• [INFORMATION]
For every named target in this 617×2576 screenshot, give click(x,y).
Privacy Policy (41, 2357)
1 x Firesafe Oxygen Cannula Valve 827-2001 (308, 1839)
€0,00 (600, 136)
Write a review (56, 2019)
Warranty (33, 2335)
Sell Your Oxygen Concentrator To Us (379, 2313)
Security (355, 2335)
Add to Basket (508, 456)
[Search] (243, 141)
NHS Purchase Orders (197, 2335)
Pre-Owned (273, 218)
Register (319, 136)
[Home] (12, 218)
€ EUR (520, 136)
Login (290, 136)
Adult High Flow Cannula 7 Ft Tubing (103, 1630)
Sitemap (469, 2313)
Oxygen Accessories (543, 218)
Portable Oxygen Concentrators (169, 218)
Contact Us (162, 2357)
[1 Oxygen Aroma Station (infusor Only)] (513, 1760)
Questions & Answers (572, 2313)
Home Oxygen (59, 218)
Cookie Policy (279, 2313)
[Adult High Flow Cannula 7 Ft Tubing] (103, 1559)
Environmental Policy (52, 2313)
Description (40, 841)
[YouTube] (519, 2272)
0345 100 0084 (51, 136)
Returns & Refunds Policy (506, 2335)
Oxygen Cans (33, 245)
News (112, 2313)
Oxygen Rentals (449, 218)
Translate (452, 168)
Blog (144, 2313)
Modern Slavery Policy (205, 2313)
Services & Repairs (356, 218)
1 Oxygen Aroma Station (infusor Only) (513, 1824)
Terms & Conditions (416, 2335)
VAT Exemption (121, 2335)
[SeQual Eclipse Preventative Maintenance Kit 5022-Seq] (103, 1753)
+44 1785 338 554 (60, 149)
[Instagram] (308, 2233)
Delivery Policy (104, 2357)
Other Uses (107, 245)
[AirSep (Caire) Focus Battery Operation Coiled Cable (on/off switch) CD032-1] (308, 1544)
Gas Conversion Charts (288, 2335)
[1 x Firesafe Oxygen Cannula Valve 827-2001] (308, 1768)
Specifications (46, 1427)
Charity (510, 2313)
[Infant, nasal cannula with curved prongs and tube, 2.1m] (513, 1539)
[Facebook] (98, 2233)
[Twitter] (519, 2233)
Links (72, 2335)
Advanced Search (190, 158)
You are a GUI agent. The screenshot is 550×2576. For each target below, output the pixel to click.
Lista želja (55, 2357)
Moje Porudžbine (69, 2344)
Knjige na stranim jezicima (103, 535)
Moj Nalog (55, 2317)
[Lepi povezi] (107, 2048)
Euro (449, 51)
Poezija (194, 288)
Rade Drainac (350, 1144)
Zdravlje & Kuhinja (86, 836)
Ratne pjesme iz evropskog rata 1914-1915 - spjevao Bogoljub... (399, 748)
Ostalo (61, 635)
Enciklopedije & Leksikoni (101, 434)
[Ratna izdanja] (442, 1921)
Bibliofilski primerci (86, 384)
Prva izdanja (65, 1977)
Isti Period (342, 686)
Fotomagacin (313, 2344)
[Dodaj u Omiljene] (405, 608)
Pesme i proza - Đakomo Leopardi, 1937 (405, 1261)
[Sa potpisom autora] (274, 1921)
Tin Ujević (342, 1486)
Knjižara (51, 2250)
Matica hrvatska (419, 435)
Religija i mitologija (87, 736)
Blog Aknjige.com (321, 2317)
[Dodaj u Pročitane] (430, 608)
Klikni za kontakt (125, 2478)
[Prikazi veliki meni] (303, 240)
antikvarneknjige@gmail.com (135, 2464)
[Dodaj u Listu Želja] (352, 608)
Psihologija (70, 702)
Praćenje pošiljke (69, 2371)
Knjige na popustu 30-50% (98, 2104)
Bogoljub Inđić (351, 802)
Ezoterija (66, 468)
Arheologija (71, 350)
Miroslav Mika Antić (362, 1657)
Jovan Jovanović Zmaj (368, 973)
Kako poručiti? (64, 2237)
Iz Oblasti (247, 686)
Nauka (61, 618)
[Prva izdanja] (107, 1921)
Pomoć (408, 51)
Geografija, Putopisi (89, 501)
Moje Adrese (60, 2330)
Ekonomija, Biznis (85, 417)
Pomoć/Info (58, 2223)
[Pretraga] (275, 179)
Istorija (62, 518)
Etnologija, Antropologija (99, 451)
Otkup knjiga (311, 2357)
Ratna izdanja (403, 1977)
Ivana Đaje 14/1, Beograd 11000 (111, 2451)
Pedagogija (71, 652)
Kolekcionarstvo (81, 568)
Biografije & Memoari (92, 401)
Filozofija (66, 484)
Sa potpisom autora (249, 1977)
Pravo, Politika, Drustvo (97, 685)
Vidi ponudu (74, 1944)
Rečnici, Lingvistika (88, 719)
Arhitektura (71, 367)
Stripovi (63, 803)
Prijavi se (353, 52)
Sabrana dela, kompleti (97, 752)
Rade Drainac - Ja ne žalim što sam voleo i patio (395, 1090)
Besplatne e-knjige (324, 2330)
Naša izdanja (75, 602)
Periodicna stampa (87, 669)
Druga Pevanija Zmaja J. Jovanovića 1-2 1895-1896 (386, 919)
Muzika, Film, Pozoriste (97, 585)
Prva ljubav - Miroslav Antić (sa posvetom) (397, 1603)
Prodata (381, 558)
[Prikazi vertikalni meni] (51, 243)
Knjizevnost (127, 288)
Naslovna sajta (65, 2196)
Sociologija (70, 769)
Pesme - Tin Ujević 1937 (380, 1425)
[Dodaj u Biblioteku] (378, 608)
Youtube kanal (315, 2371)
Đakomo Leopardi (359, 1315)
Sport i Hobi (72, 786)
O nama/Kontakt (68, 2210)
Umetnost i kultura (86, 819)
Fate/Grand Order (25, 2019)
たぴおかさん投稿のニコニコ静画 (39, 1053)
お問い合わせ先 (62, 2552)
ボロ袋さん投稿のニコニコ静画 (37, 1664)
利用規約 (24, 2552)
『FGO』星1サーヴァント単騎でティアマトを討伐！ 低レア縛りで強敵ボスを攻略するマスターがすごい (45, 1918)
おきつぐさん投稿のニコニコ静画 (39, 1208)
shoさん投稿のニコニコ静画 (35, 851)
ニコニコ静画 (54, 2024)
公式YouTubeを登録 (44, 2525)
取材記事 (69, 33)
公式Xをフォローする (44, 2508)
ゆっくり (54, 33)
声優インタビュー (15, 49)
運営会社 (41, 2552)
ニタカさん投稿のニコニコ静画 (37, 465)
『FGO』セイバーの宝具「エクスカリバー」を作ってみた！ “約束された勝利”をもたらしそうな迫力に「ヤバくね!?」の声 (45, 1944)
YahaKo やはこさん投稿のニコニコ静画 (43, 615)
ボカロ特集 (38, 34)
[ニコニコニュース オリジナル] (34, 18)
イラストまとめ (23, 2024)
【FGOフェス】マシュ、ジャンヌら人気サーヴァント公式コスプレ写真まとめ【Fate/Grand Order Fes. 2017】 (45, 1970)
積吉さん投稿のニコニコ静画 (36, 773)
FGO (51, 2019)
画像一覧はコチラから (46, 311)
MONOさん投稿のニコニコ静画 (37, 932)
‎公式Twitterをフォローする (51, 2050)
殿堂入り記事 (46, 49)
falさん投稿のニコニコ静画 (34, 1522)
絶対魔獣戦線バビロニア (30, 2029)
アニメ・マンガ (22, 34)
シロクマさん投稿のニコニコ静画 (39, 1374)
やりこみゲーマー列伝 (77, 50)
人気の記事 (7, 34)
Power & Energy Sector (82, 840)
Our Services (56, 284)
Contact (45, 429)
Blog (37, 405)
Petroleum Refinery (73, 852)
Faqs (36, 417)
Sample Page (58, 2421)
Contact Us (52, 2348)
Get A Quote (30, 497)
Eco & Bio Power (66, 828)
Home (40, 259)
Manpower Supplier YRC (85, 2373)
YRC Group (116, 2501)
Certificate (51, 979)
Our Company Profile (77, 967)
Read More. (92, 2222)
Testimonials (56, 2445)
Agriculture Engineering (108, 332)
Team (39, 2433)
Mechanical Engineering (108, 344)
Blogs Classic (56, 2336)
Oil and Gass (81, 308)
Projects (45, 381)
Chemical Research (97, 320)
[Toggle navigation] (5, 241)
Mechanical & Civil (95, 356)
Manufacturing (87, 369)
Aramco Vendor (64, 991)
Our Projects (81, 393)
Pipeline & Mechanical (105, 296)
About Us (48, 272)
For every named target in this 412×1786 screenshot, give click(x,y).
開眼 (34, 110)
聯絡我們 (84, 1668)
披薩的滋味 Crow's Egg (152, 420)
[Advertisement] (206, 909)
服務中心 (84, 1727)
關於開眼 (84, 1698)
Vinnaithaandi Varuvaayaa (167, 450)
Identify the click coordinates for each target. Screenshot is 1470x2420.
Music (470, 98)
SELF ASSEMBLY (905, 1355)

• [ASSIGNMENT]
Count the lines in the data that contain the string "this", and give nothing but that number.

• [RESPONSE AREA]
2